Он уставил на нее вопросительный взгляд.
— Я хотела бы, чтобы ты полистал их, когда меня не будет. Прошу тебя, сделай это…
Петр кивнул и с некоторой неожиданностью для себя, посторонним, не своим умом подумал, что ее белые как мрамор колени, плотно сомкнутые под халатом, перед которыми еще недавно он не мог устоять ни минуты, не вызывают в нем того, что прежде…
Густав Калленборн остановил свой старенький пятилитровый «мерседес» на въезде в небольшой, уже заставленный машинами дворик, выбрался из-за руля, достал с заднего сиденья кожаный портфель и направился к парадному, скользя глазами по фасаду бельэтажа с ярко отсвечивающими окнами. Здание, в котором находился офис, выглядело солидным, но каким-то не до конца ухоженным, — он впервые это замечал. В Германии никто бы не оставил такой особнячок без капитального ремонта.
Ему открыла Анна, секретарша. Поскольку по субботам она не работала, Калленборн вопросительно ей улыбался. На Анне была синяя пара. Новая короткая стрижка ей то ли не шла, то ли придавала ее лицу чрезмерную выразительность или даже застенчивость, что шло вразрез с отработанным ею стилем шутливой официальности, который Калленборн научился ценить с первой же минуты.
Возле секретарской конторки был включен радиоприемник.
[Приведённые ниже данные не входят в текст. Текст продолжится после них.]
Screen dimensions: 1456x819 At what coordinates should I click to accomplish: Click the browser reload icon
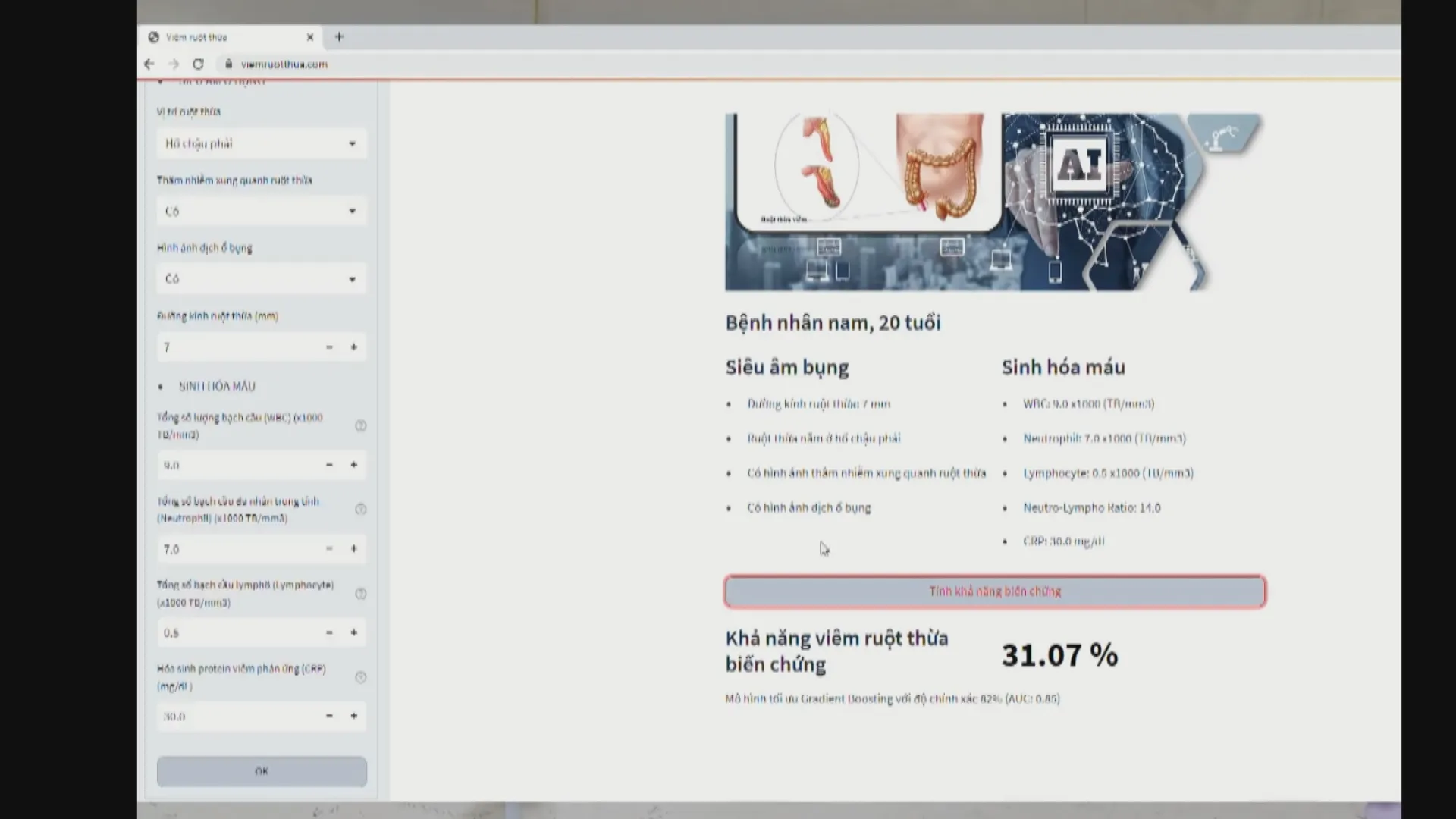(x=198, y=64)
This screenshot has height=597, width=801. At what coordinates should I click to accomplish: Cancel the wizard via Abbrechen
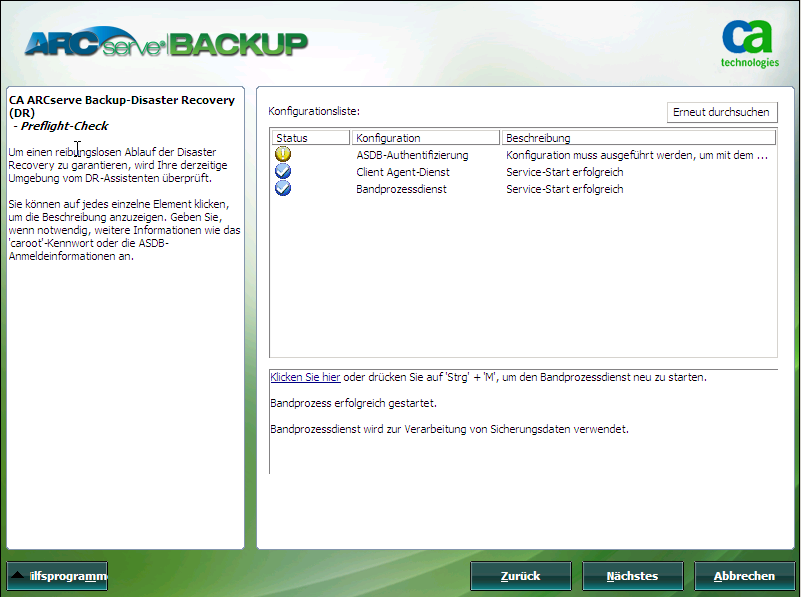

Звучал знакомый Калленборну струнный концерт, что-то родное, немецкое. Монотонность музыки, запах кофе и даже будничный гул голосов, доносившийся из общего холла и сопровождавшийся дружными взрывами хохота, — это был знакомый и надежный мир. По утрам это всегда почему-то удивляло.
Калленборн был в хорошем настроении. Он был рад своим впечатлениям. Оживленный голос тараторившего в холле принадлежал Мартину Граву. Как не узнать этот гонорок? Именно Грав к его вступлению в дело относился с наибольшей осторожностью.